In my 20’s I wanted to be sexy. That’s probably not shocking to you, but to me it’s a revelation. Schoolyard bullies convinced me I would always be ugly. I carried that truth into college where I focused on my classes, taking as many as 28 credit hours a term, rather than risk the assured rejection of the dating scene. It was only in my 20s, after grad school, that I realized my body could be something more than a container for my mind.

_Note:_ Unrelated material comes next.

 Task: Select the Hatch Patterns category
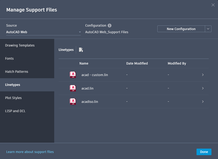(17, 71)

I found cosplay right around that time. There’s something enormously powerful about a man stopping a long line of pedestrian just to take your picture. It’s hard to find a greater confidence boost than to have ten or fifteen camera flashes go off when you stop and pose. Immersing myself in a world of corsets, costumes, and conventions, I found my fairy wings.

fairy wings

Over four feet tall and made of shimmering purple fabric, my wings could not be ignored. Walking on a crowded convention floor required a ‘wing man’  to make sure that no eyes got poked. In my wings, I floated as a sexy, free spirit. I became fey, an attractive just out of reach, thing of beauty to be coveted.

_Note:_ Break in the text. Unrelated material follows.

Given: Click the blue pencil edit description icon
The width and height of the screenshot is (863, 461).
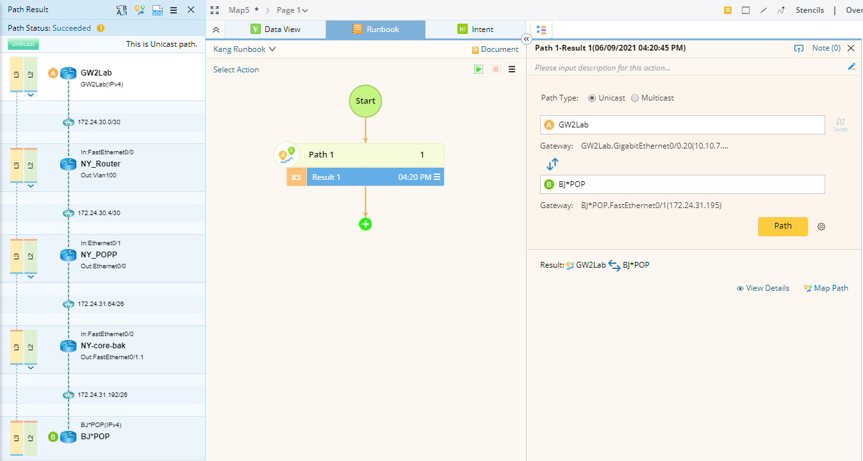Looking at the screenshot, I should pos(851,67).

Oddly, as I left my twenties, my wings hung on my wall more than my back. I found that I wanted to be more than sexy. My tastes in costumes began to veer more toward the Evil Queen than Tinerkbell. Sexy was fine, but I wanted to be strong and sexy. The light, flirtatious, giggles I never quite mastered began to grate on me. The goal ceased to be being desirable to someone else and became proving I was strong.

My fashion ideal: Once Up A Time's Evil Queen Regina (Lana Parrilla) (Photo : Reuters)
My fashion ideal: Once Up A Time’s Evil Queen Regina (Lana Parrilla) (Photo : Reuters)

I write about strong woman, and some of them happen to be sexy. I don’t see the two as mutually exclusive. Instead they strike me as phases of a woman’s life. Just like the maiden-mother-crone cycle, surely there must be a fairy-dragon-queen cosplay cycle. Or perhaps there’s something even greater, a systematic unboxing where as women grow older they broaden their definitions of what they want to be, and expand the list of things they can be at once.

My fairy wings will go up on the auction block soon, maybe at a local SciFi Con or maybe in a costuming group. I will miss them, especially the easy way they gave me to define myself. I won’t be the girl with 4 foot fairy wings any more but I will always be the woman who wore them.